**Task description**
Reproduce word for word every line of the entries below, from the line containing "You are a computer-use agent. This" through the final line, and nothing else.

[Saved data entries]
= = =

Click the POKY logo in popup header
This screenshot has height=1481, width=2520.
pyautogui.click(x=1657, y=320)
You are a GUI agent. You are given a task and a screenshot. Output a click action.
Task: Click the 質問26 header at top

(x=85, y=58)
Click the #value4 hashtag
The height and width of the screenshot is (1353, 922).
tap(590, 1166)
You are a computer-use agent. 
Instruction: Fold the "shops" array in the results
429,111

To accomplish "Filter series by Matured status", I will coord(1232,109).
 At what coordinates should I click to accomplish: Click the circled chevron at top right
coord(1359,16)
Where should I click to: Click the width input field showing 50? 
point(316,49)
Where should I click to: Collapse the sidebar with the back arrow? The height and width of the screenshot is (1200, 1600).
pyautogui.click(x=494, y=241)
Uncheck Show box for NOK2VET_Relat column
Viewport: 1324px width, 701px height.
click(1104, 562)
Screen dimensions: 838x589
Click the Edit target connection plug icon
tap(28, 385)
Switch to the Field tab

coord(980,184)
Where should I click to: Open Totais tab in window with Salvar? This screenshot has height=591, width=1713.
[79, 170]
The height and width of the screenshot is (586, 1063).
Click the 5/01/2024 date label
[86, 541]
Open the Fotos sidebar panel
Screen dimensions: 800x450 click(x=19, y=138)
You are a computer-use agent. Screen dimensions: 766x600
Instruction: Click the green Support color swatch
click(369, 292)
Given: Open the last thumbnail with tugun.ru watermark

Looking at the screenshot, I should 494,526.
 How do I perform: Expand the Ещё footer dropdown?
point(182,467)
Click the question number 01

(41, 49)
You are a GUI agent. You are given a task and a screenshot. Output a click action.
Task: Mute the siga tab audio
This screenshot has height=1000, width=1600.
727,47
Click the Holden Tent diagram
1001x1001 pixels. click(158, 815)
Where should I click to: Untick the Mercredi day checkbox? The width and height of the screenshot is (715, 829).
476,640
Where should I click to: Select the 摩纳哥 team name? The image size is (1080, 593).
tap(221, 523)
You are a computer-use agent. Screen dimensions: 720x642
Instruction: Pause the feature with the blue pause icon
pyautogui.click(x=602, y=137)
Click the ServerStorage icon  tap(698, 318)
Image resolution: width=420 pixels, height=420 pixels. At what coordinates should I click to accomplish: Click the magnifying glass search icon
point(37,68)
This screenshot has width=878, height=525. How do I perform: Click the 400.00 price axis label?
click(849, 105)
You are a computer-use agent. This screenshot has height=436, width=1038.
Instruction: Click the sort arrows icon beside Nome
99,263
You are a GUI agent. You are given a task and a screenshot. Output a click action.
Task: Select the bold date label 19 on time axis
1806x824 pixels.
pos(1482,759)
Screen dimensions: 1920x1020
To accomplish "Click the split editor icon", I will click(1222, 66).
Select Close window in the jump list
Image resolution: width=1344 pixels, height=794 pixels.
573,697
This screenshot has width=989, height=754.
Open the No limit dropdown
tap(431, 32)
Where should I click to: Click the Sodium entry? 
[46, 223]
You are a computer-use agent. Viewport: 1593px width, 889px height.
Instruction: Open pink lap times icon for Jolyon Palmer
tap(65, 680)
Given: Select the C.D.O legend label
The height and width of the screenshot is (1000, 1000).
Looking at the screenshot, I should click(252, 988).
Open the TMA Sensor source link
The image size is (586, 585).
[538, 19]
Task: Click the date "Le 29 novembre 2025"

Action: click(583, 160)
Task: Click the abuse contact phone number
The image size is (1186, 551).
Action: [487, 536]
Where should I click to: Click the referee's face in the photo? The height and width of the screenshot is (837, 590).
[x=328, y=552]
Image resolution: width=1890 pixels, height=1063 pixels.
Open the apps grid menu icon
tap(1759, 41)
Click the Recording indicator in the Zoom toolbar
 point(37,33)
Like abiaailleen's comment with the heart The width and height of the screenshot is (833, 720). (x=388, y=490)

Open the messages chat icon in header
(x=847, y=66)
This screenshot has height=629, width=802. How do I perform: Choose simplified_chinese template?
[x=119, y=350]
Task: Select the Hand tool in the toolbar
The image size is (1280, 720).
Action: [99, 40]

= = =

**Output below**
You are a computer-use agent. This screenshot has height=436, width=1038.
Instruction: Click the sort arrows icon beside Nome
99,263
You are a GUI agent. You are given a task and a screenshot. Output a click action.
Task: Select the bold date label 19 on time axis
1806x824 pixels.
pos(1482,759)
Screen dimensions: 1920x1020
To accomplish "Click the split editor icon", I will click(1222, 66).
Select Close window in the jump list
Image resolution: width=1344 pixels, height=794 pixels.
573,697
This screenshot has width=989, height=754.
Open the No limit dropdown
tap(431, 32)
Where should I click to: Click the Sodium entry? 
[46, 223]
You are a computer-use agent. Viewport: 1593px width, 889px height.
Instruction: Open pink lap times icon for Jolyon Palmer
tap(65, 680)
Given: Select the C.D.O legend label
The height and width of the screenshot is (1000, 1000).
Looking at the screenshot, I should click(252, 988).
Open the TMA Sensor source link
The image size is (586, 585).
[538, 19]
Task: Click the date "Le 29 novembre 2025"

Action: click(583, 160)
Task: Click the abuse contact phone number
The image size is (1186, 551).
Action: [487, 536]
Where should I click to: Click the referee's face in the photo? The height and width of the screenshot is (837, 590).
[x=328, y=552]
Image resolution: width=1890 pixels, height=1063 pixels.
Open the apps grid menu icon
tap(1759, 41)
Click the Recording indicator in the Zoom toolbar
 point(37,33)
Like abiaailleen's comment with the heart The width and height of the screenshot is (833, 720). (x=388, y=490)

Open the messages chat icon in header
(x=847, y=66)
This screenshot has height=629, width=802. How do I perform: Choose simplified_chinese template?
[x=119, y=350]
Task: Select the Hand tool in the toolbar
The image size is (1280, 720).
Action: [99, 40]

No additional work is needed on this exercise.